Yes, and a lot of it was based on ideals of beauty. Everyone, it seems, likes the idea of being tall and blond and blue-eyed. Nobody wants to be short and dark, and even if one is short and dark, he wants to think his ancestors were better looking than he is.
In my own family there are tall, blond, blue-eyed folks, short, dark-haired, brown-eyed folks, and folks whose appearance is one or other combination or variation of those features. There are even a number of redheads.
I've seen plenty of short, stocky blonds in my time, as well as many tall people with dark hair and dark eyes.
The whole blue eye long heads vs black haired brown eyed round heads thing never worked for the isles anyway. I understand heads are usually Dolic or Meso in general in the isles.
The overwhelmingly predominant adult (most young children are lighter haired) hair colour in the isles is Brown, frequently a mid brown that is half way between and black and hard to categorise as light or dark as it is so intermediate. From Med. eyes it is probably considered light but probably looks dark if you are Swedish! I think Beddoe included a lot of the light to mid Brown brunettes as 'light' and the darker brown ones are 'dark' and this gives a bit of a false impression of a dichotomy on his nigresense maps. I understand from later more reliable stats that the real east-west difference is really that the west has a little more dark brown haired people while the east has more mid brown. That is the real difference and true blond or Med. type black hair is very much a small minority everywhere in the isles. Even though true black hair is highest in western Ireland, Cornwall, Wales and western Scotland I believe Hooton showed it is only a few %. The Beddoe's maps give the impression that the contrast is between some sort of uber-blondes in the east vs a very dark west. The main difference is a modest change in shade of brown. I wouldnt be surprised if light brown to dark brown hair shades accounted for 70% of the isles adults. I think an awful lot of the writers on the subject were using preconceptions and their imaginations displaying humanities blindness to similarity and 20-20 vision for differences between peoples and a propensity for exaggerating them.

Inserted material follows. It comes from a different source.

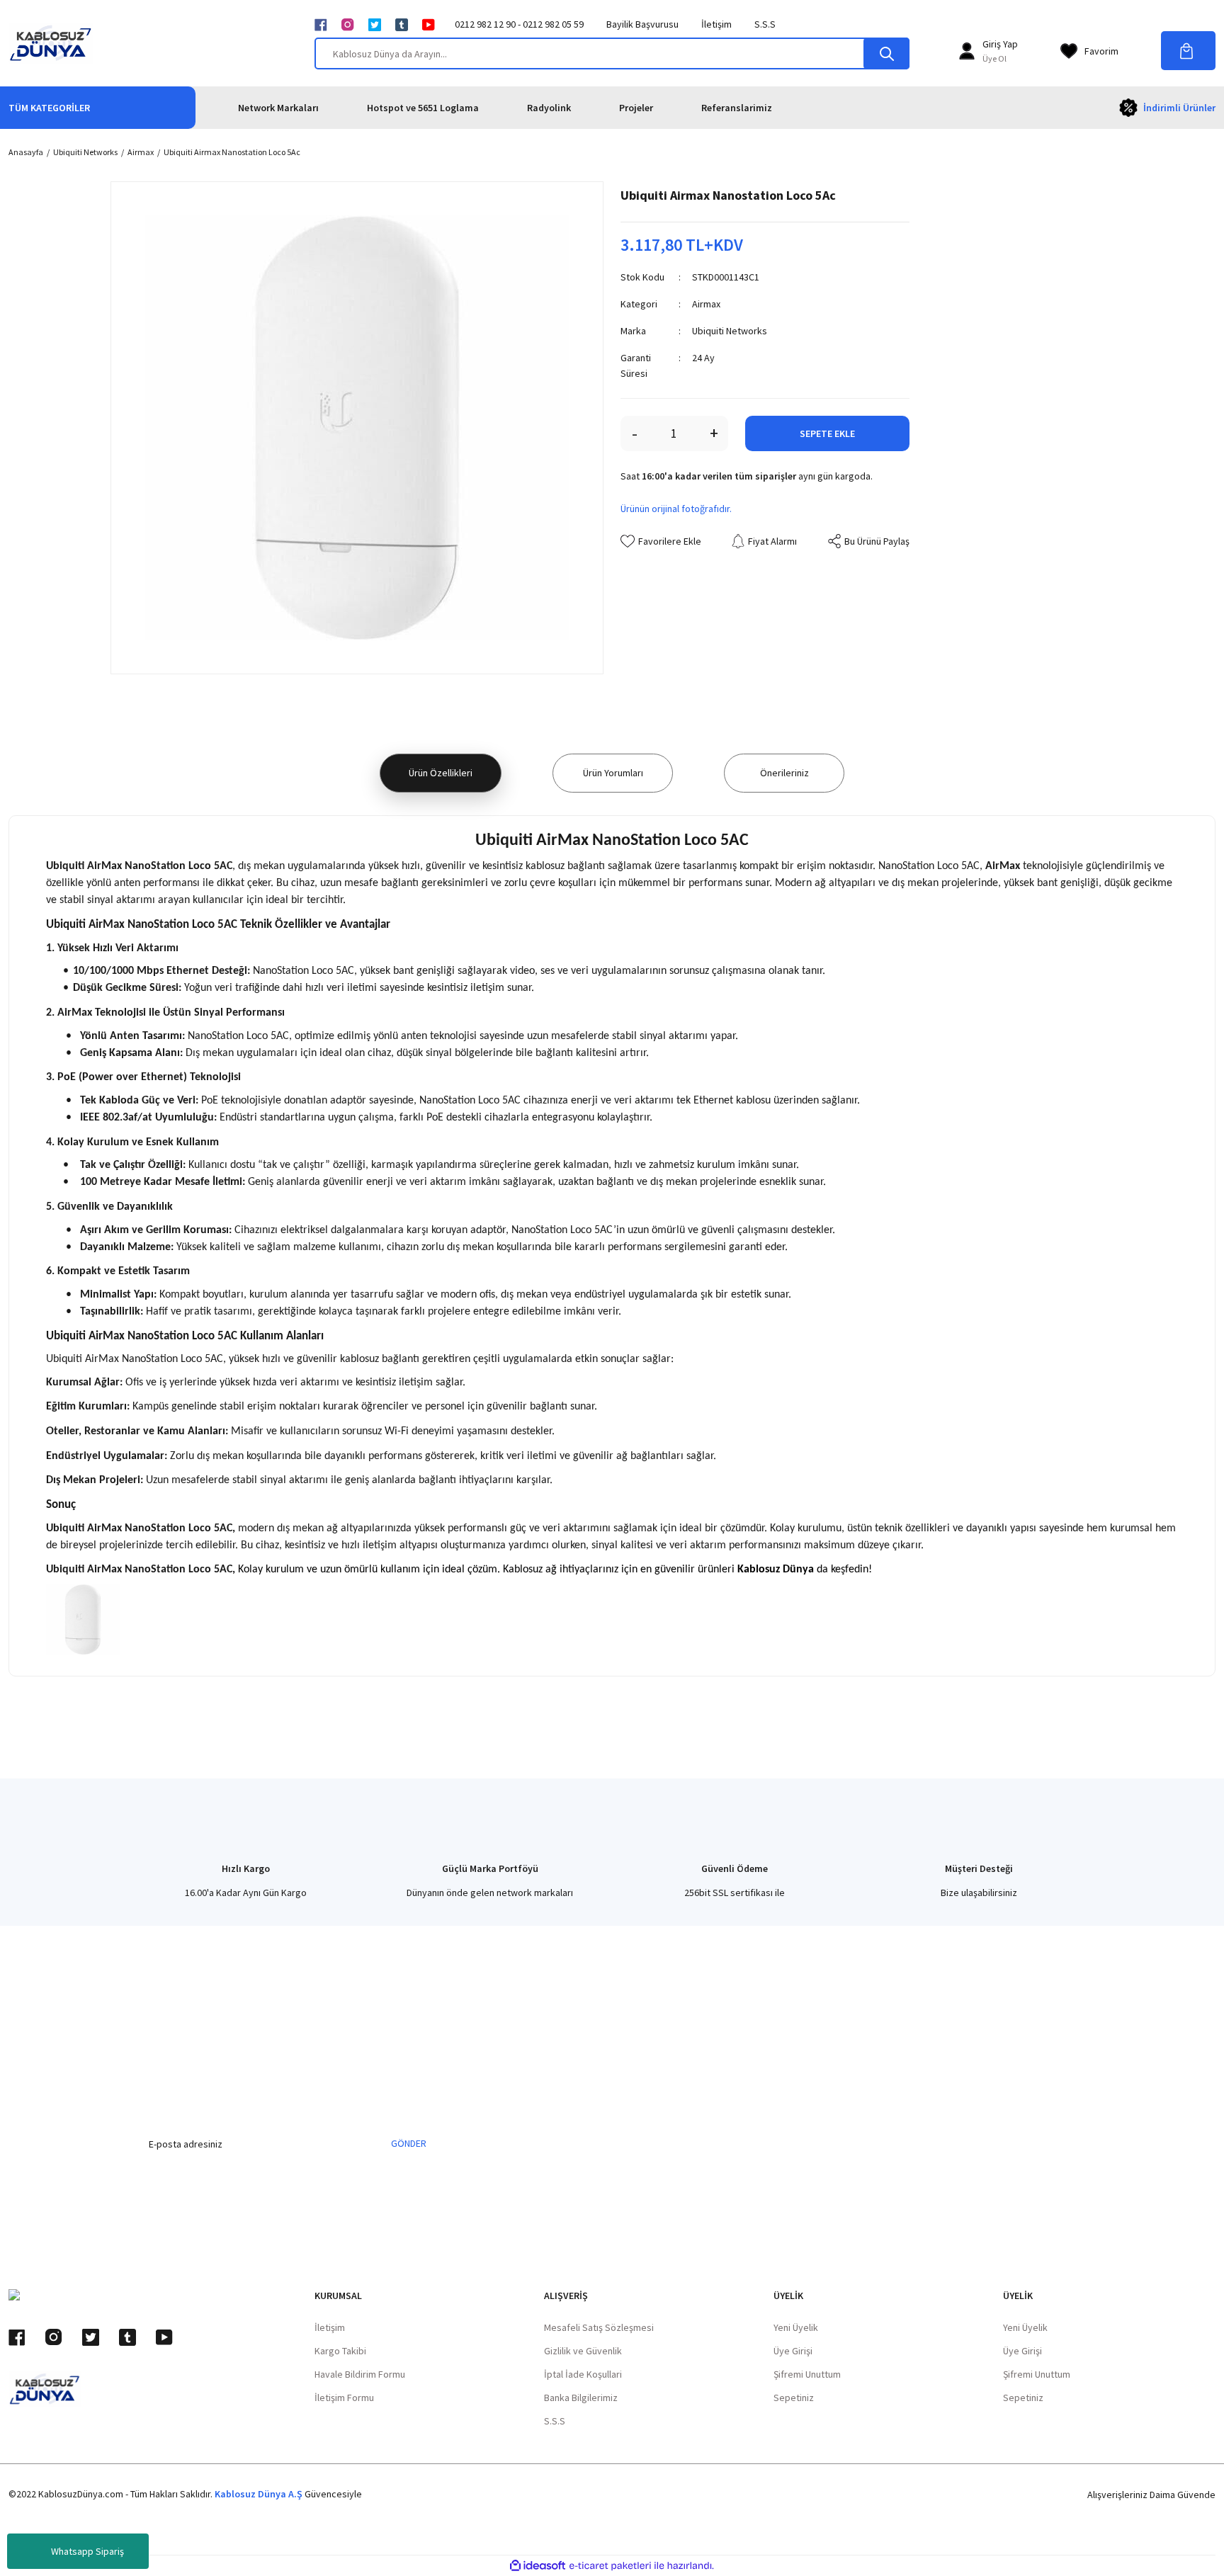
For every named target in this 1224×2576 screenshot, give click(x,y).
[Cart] (1188, 50)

The isles have a lot of fair skinned people and this seems to peak among the Irish and Scots rather than the English. Its often a kind of fair skin that either reddens, freckles etc in the sun and only a minority really can tan (spray tans are common among women in the last decade or so though). Scandinavians and Germans, Poles etc are considered to be different from the isles people in the way many of them can take a golden tan even when they are blond, blue eyed etc. Isles folk are notorious for terrible sun burn when on holiday abroad in Spain etc.
Eyes are mostly blue, green or hazel. I understand that Irish, Scots and north-east English are the lightest eyed and the Welsh the darkest eyed. I have read that in old head measuring type books and it does seem to be true. Very dark eyes are much rarer in the isles than in many parts of the continent in my experience.
n general the English and Celtic fringe people have fairly similar colourings, nothing like the grossly exaggerated impression of difference you get in these old books. The Celtic fringe does have more dark brown hair but it also has more red hair and the Irish and Scots seem to have more light eyes and ultra-fair skin on average than the English.
As for height I would say the isles are middling - not as tall as the tallest nations like the Dutch and Danes but taller than most other west Europeans. My impression is that height differences within the isles are micro-regional rather than national although there is a 19th century stereotype of tall Scots, small Welsh and an inconsistent mixture of both stereotypes for the Irish. I personally think height difference in the isles are more class based.
Its hard to generalise on features. Again I believe there is a strong element of class and ease of life in dictating features. People today do not look anything like the 19th/early 20th century photographs of rugged poor county folk you get in Beddoe etc. Probably the easier life.
The isles never did fit into the simple Nordic/Alpine/Med system so all sort of names like Celtic-Nordic, Atlantic-Med, Brunn etc were invented. Personally I think phenotypes are a continuoum and categorisation is pointless and I also think phenotype constantly changing due to lifestyle, wealth and climate. The head shape changed considerably in Britain in the Medieval period without any major changes. It seems that the same populations move from long to round headed in a cycle that is not fully understood. I wouldnt be surprised if colouring is different too from prehistory given that many genes like blue eyes, red/fair hair etc are not dominant and almost certainly have been greatly reduced in quantity.